Gilead Dithers While Stock Withers
With the stock market near record highs and investors growing increasingly nervous about the Trump administration, companies that do not have a clear path to higher profits are getting hammered. Several retailers’ stocks got crushed in January after reporting weak holiday sales, and with no solid strategy to reverse their prospects.
The latest example is Gilead Sciences (NasdaqGS: GILD), which released its quarterly results after the market closed on Tuesday only to see its stock drop more than 10% Wednesday. Everyone knows what Gilead’s problem is: sales of its flagship drug for Hepatitis-C are declining, and it doesn’t have a way to makeup up the deficit. Clearly, Gilead has a problem.
The problem isn’t money, since Gilead has $30 billion in the bank. The problem also isn’t a lack of businesses to buy, since there are several small R&D firms in the rapidly growing cancer immunotherapy firms with promising treatments that are close to FDA approval. Gilead could buy a company like Argos Therapeutics (NasdaqGM: ARGS) with spare change.
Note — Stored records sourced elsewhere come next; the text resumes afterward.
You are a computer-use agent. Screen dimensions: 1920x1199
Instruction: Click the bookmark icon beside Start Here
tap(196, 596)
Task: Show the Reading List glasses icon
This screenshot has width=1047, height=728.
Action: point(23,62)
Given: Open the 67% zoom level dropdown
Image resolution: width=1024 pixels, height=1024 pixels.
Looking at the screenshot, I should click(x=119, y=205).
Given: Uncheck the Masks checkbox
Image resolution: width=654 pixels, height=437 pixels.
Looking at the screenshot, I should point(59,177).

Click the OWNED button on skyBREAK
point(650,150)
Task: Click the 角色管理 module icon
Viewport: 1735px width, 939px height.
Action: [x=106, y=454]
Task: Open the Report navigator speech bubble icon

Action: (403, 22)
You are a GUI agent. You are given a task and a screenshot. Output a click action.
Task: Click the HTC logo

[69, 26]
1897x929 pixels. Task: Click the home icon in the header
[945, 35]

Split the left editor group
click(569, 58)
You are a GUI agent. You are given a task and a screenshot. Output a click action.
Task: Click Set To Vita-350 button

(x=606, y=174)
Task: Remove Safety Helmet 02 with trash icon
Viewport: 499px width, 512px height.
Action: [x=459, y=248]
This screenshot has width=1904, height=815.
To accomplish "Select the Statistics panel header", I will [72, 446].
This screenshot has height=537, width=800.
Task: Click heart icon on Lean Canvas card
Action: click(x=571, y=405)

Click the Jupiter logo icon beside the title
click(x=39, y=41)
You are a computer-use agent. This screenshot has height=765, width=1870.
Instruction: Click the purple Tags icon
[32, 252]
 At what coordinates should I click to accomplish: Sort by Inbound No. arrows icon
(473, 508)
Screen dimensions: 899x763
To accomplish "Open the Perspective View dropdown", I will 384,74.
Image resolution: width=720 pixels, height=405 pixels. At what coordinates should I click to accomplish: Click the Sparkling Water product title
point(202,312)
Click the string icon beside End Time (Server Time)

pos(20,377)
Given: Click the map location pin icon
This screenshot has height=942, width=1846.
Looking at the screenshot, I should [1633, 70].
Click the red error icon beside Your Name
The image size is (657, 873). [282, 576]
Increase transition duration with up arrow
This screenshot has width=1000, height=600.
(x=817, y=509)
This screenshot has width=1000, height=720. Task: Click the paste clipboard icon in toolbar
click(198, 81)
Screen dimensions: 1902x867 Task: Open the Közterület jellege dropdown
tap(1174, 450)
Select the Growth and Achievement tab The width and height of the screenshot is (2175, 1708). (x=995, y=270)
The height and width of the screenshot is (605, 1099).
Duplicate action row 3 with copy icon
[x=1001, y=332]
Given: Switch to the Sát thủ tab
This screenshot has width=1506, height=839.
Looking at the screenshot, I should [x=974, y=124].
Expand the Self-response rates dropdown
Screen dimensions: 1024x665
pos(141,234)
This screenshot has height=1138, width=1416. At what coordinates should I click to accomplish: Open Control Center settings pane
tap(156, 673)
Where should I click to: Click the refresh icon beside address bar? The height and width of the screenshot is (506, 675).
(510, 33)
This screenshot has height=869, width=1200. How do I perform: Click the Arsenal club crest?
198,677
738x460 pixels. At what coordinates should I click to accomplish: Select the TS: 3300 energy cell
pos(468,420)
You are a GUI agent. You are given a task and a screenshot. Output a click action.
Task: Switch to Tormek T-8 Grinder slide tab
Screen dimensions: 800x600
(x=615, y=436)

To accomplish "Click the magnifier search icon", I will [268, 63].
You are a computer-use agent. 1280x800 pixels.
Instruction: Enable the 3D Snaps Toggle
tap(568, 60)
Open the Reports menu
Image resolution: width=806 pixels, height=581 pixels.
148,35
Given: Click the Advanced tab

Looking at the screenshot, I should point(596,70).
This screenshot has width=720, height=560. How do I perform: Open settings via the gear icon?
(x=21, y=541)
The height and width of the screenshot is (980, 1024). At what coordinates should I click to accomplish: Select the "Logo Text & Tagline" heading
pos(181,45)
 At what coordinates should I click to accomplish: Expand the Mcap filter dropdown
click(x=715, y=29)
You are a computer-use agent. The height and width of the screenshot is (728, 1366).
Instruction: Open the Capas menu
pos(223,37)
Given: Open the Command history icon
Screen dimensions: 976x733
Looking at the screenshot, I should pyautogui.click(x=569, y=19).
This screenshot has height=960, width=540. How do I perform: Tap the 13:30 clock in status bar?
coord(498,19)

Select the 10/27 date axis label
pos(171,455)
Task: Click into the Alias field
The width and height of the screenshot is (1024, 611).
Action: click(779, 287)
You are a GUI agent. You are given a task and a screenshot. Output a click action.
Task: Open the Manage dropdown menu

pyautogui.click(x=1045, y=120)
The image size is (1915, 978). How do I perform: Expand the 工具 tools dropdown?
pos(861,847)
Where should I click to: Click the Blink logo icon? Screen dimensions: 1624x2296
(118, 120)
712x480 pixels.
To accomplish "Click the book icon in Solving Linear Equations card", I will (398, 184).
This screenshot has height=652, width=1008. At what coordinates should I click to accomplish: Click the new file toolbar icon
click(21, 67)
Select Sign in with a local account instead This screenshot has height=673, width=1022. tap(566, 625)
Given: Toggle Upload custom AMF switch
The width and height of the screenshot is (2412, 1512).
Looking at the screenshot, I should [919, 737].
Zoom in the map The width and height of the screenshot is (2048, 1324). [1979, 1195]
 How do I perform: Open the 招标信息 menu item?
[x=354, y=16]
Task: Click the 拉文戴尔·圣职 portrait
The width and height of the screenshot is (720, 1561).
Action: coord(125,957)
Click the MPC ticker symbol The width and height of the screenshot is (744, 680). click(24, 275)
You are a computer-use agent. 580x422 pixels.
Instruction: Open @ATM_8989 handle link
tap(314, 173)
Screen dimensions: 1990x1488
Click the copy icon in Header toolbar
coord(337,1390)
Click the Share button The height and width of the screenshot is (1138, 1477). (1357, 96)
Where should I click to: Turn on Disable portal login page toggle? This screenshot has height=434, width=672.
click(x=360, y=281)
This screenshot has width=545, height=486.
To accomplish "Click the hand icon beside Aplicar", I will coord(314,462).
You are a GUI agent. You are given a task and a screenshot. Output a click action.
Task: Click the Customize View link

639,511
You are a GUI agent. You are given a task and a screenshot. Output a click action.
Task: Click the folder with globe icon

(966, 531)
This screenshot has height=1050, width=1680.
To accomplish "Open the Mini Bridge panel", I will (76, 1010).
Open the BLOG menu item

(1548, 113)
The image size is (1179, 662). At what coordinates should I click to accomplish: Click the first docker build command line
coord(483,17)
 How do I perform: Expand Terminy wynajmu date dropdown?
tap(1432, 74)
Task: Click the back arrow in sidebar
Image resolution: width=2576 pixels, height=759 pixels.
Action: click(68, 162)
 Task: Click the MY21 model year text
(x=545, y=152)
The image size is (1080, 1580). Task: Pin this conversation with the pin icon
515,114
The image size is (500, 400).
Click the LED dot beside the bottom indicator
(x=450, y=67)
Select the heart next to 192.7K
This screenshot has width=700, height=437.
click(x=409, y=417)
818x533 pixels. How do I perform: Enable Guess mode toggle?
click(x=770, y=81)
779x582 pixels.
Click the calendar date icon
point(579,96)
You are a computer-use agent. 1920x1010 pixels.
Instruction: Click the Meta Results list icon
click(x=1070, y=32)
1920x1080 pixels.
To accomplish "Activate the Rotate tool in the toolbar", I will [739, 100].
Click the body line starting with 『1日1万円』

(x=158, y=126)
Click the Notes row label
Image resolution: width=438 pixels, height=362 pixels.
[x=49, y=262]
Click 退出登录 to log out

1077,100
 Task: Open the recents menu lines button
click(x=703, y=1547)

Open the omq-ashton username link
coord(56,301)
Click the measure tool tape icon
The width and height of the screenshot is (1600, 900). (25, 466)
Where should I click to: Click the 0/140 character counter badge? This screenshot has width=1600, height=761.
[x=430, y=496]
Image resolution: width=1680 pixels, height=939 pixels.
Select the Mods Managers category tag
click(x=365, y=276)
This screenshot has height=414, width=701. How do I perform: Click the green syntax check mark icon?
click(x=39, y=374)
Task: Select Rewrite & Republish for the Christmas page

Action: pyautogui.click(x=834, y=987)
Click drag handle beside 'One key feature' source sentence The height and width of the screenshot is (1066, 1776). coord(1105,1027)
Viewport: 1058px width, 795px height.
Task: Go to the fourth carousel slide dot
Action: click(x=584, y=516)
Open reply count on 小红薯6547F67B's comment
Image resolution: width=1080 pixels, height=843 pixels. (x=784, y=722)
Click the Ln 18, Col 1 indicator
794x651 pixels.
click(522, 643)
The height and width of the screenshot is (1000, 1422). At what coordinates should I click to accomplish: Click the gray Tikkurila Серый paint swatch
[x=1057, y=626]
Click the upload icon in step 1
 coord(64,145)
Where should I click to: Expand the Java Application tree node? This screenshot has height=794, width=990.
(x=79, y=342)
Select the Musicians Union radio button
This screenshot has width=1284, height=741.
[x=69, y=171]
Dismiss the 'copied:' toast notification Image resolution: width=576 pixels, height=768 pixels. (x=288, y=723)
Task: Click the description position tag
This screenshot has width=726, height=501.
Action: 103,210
Argos has a market capitalization of only $210 million and has just broken ground on a production facility because it believes its cancer treatment is likely to gain FDA approval later this year.
But for reasons known only to them, the senior management team at Gilead has failed to act as its share price has dropped in half over the past eighteen months. Its board of directors is also complicit, since it can light a fire under the management team and replace them if need be. Instead, the press release accompanying the Gilead earnings report offered only this meek observation from the company’s CEO: “It makes it challenging for us to grow without an acquisition.”
An acquisition may be cheap for Gilead, but there are no sure things in the cancer immunotherapy business. It’s tough to predict what treatments will turn out to be the most effective, so it’s tough to know how much to pay for companies. But there’s also a cost to inaction, and that’s already cost Gilead shareholders billions of dollars in the value of their stock.
Not long ago, computer chip manufacturer Western Digital hit the skids as its share price dropped from a peak of $114 to a low of $35 in only eighteen months. Its aging product line was no longer capable of generating the income needed to support a high valuation. Sound familiar? Eventually the pain became too great, and Western Digital used its massive piggy bank to buy rival chipmaker SanDisk by what at the time was considered an outrageous premium.
At first analysts balked at the deal, afraid that Western Digital’s management team had panicked and paid whatever price was necessary to get the deal done. But within a few months its share price was on the rise after the company forecast higher revenue and earnings based on the strength of the SanDisk acquisition. Today, Western Digital trades near $80 and is once again considered a leader in the tech sector after being given up for dead only nine months ago.
That lesson should not be lost on Gilead’s management team. As the example of Western Digital proves, so long as you have enough cash then you can buy yourself back into the game. In this case Gilead needs to make a quick, bold move into the cancer immunotherapy field by acquiring one or more R&D firms with a promising product.
In an unforgiving stock market such as this one, the price of procrastination is too high.